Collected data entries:
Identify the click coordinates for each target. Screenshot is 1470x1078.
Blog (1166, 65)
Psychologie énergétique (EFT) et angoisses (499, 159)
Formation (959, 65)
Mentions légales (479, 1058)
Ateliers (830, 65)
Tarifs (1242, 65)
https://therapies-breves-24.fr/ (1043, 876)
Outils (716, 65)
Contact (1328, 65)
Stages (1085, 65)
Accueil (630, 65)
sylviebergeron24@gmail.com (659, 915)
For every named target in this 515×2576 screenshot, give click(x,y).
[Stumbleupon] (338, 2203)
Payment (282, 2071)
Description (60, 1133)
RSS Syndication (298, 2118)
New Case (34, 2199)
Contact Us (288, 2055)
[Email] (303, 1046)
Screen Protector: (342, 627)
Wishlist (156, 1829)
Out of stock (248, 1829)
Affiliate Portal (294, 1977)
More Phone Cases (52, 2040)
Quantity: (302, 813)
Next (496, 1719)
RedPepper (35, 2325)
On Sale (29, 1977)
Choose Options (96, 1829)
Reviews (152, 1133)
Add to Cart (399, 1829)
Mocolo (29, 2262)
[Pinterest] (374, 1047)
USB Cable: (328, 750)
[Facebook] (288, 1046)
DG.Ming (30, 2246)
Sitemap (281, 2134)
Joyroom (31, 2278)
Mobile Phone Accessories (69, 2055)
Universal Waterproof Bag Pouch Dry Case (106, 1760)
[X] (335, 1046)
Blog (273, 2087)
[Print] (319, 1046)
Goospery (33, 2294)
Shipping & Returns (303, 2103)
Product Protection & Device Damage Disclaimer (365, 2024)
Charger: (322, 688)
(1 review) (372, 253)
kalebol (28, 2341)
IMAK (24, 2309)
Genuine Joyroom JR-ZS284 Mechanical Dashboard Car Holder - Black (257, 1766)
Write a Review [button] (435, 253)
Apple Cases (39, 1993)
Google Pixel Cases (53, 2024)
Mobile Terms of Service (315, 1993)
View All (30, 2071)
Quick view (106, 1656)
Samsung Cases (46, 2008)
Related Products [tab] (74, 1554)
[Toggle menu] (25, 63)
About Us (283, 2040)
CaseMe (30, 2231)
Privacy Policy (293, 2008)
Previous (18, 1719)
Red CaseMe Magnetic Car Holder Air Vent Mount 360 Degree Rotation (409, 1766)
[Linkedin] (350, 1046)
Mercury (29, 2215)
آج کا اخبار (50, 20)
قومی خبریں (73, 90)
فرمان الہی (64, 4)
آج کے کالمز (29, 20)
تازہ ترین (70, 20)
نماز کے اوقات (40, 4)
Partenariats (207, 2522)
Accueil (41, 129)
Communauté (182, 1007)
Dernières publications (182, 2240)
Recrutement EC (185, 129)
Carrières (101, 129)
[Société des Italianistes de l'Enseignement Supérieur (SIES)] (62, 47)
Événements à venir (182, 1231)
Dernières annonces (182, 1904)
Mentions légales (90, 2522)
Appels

(Task description): Having read the entries above, set each one down again exactly.

(Solution to this problem):
Identify the click coordinates for each target. Screenshot is 1470x1078.
Blog (1166, 65)
Psychologie énergétique (EFT) et angoisses (499, 159)
Formation (959, 65)
Mentions légales (479, 1058)
Ateliers (830, 65)
Tarifs (1242, 65)
https://therapies-breves-24.fr/ (1043, 876)
Outils (716, 65)
Contact (1328, 65)
Stages (1085, 65)
Accueil (630, 65)
sylviebergeron24@gmail.com (659, 915)
For every named target in this 515×2576 screenshot, give click(x,y).
[Stumbleupon] (338, 2203)
Payment (282, 2071)
Description (60, 1133)
RSS Syndication (298, 2118)
New Case (34, 2199)
Contact Us (288, 2055)
[Email] (303, 1046)
Screen Protector: (342, 627)
Wishlist (156, 1829)
Out of stock (248, 1829)
Affiliate Portal (294, 1977)
More Phone Cases (52, 2040)
Quantity: (302, 813)
Next (496, 1719)
RedPepper (35, 2325)
On Sale (29, 1977)
Choose Options (96, 1829)
Reviews (152, 1133)
Add to Cart (399, 1829)
Mocolo (29, 2262)
[Pinterest] (374, 1047)
USB Cable: (328, 750)
[Facebook] (288, 1046)
DG.Ming (30, 2246)
Sitemap (281, 2134)
Joyroom (31, 2278)
Mobile Phone Accessories (69, 2055)
Universal Waterproof Bag Pouch Dry Case (106, 1760)
[X] (335, 1046)
Blog (273, 2087)
[Print] (319, 1046)
Goospery (33, 2294)
Shipping & Returns (303, 2103)
Product Protection & Device Damage Disclaimer (365, 2024)
Charger: (322, 688)
(1 review) (372, 253)
kalebol (28, 2341)
IMAK (24, 2309)
Genuine Joyroom JR-ZS284 Mechanical Dashboard Car Holder - Black (257, 1766)
Write a Review [button] (435, 253)
Apple Cases (39, 1993)
Google Pixel Cases (53, 2024)
Mobile Terms of Service (315, 1993)
View All (30, 2071)
Quick view (106, 1656)
Samsung Cases (46, 2008)
Related Products [tab] (74, 1554)
[Toggle menu] (25, 63)
About Us (283, 2040)
CaseMe (30, 2231)
Privacy Policy (293, 2008)
Previous (18, 1719)
Red CaseMe Magnetic Car Holder Air Vent Mount 360 Degree Rotation (409, 1766)
[Linkedin] (350, 1046)
Mercury (29, 2215)
آج کا اخبار (50, 20)
قومی خبریں (73, 90)
فرمان الہی (64, 4)
آج کے کالمز (29, 20)
تازہ ترین (70, 20)
نماز کے اوقات (40, 4)
Partenariats (207, 2522)
Accueil (41, 129)
Communauté (182, 1007)
Dernières publications (182, 2240)
Recrutement EC (185, 129)
Carrières (101, 129)
[Société des Italianistes de l'Enseignement Supérieur (SIES)] (62, 47)
Événements à venir (182, 1231)
Dernières annonces (182, 1904)
Mentions légales (90, 2522)
Appels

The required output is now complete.